Pick out every line of the records below that contains the word "screenshot", matching case exactly, and copy each of those lines.

Item coordinate data:
-*-
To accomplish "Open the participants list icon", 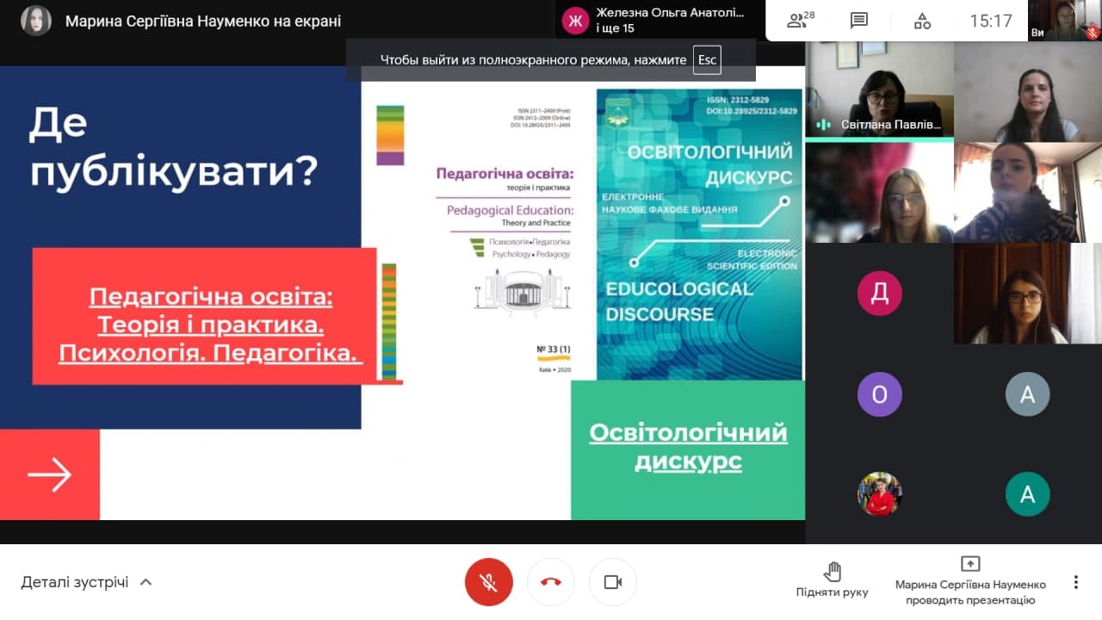I will pyautogui.click(x=801, y=21).
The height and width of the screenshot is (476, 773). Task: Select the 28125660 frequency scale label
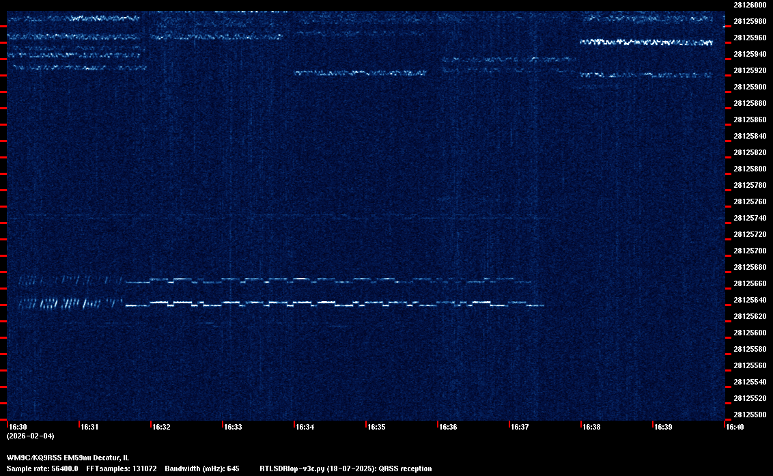pos(749,283)
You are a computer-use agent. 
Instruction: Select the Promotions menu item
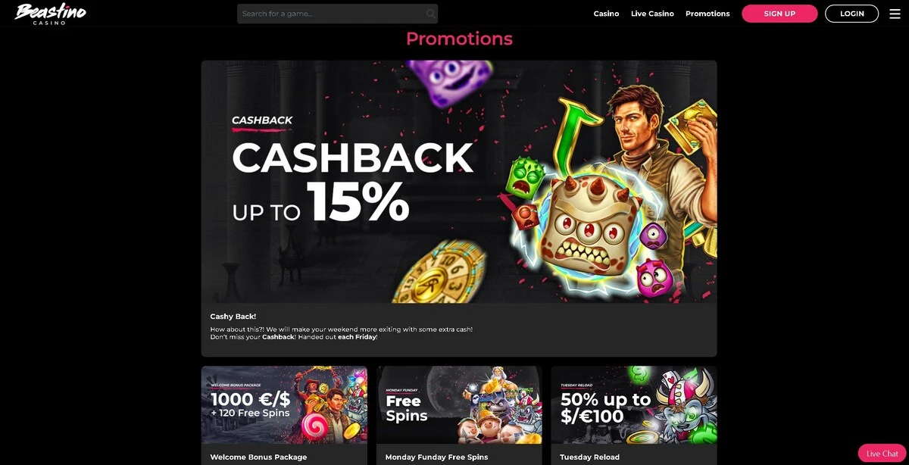[708, 14]
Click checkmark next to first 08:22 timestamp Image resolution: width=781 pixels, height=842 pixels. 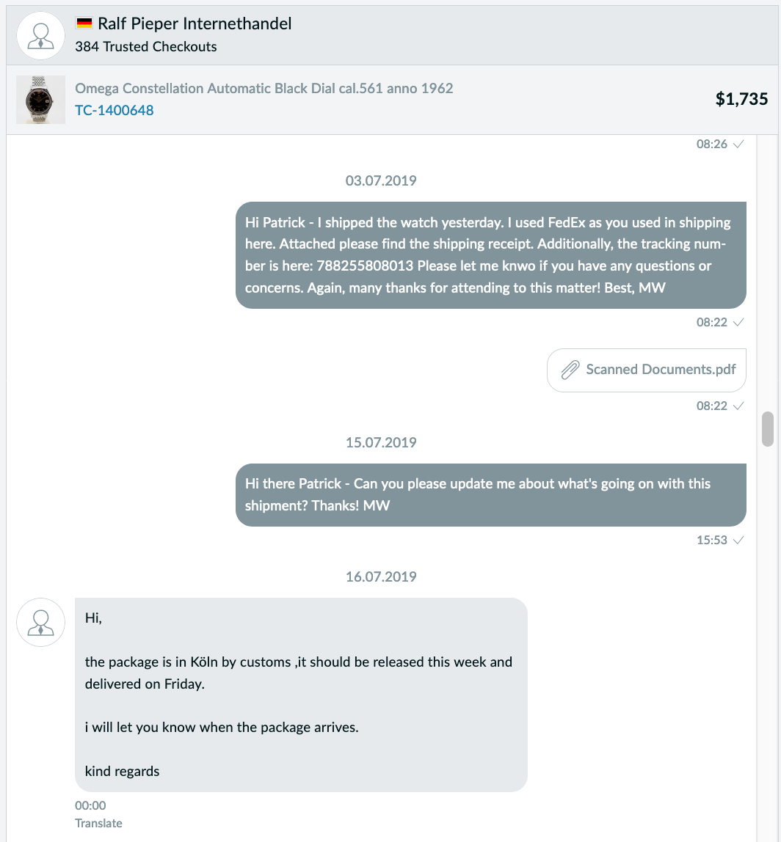[x=738, y=322]
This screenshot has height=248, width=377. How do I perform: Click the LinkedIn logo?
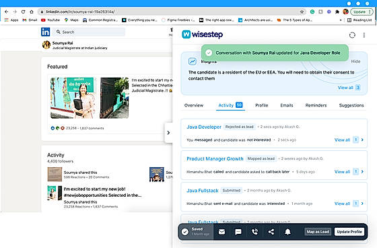(46, 32)
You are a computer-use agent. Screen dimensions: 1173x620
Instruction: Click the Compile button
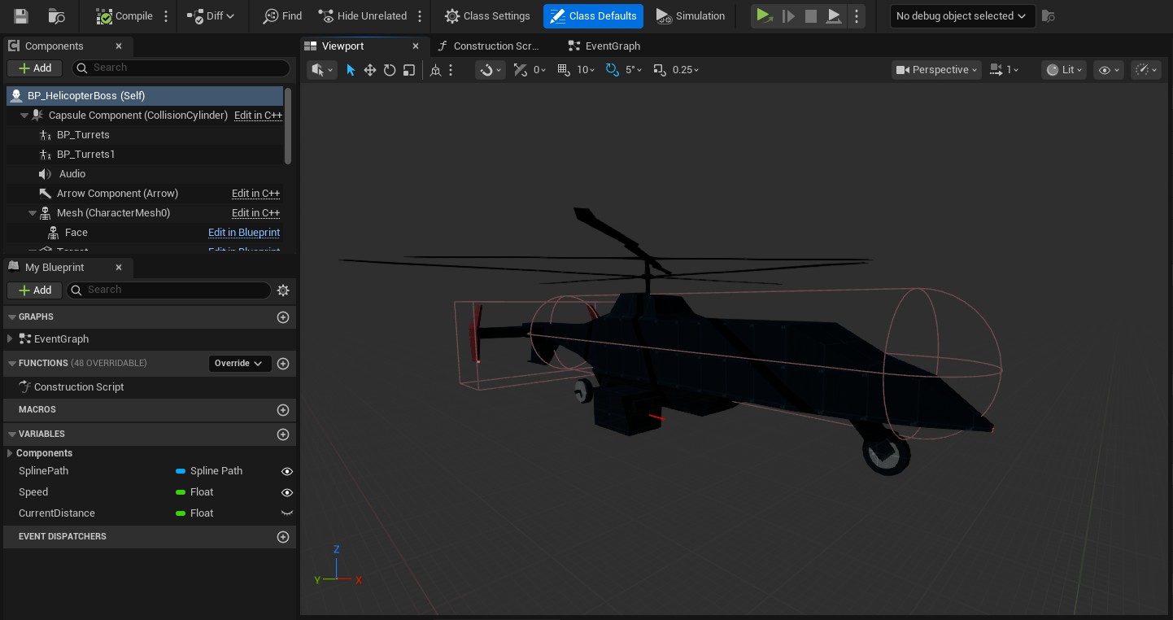click(x=124, y=16)
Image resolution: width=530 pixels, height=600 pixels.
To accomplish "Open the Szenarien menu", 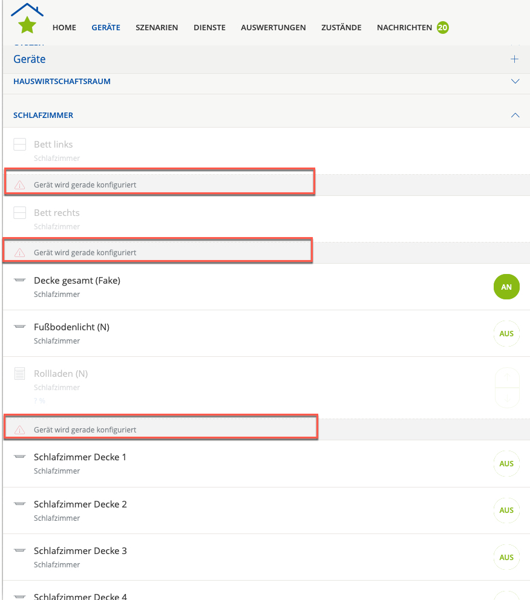I will tap(157, 27).
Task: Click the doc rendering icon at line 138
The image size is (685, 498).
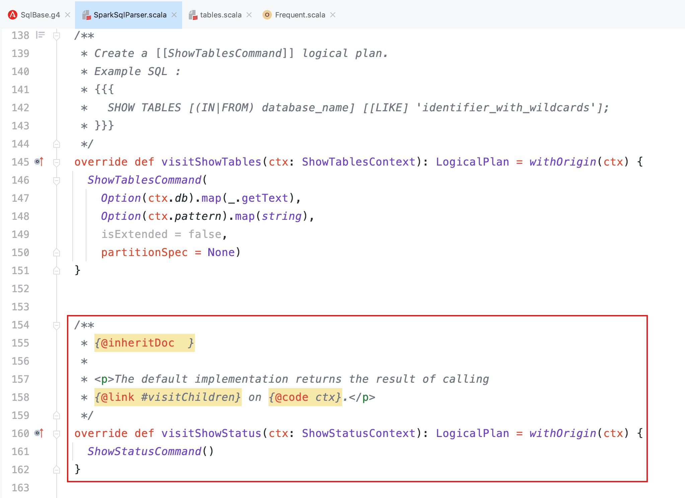Action: (x=41, y=35)
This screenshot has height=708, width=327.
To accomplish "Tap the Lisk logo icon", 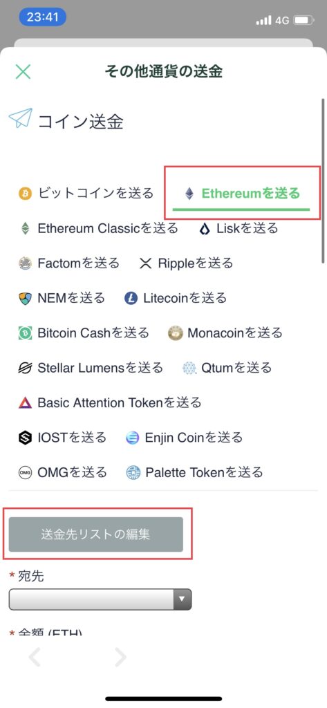I will [x=205, y=229].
-*-
SOLUTION FOR THIS TASK:
The height and width of the screenshot is (476, 773). Task: Select the 28125660 frequency scale label
This screenshot has height=248, width=377. How do I perform: Click the LinkedIn logo?
This screenshot has height=708, width=327.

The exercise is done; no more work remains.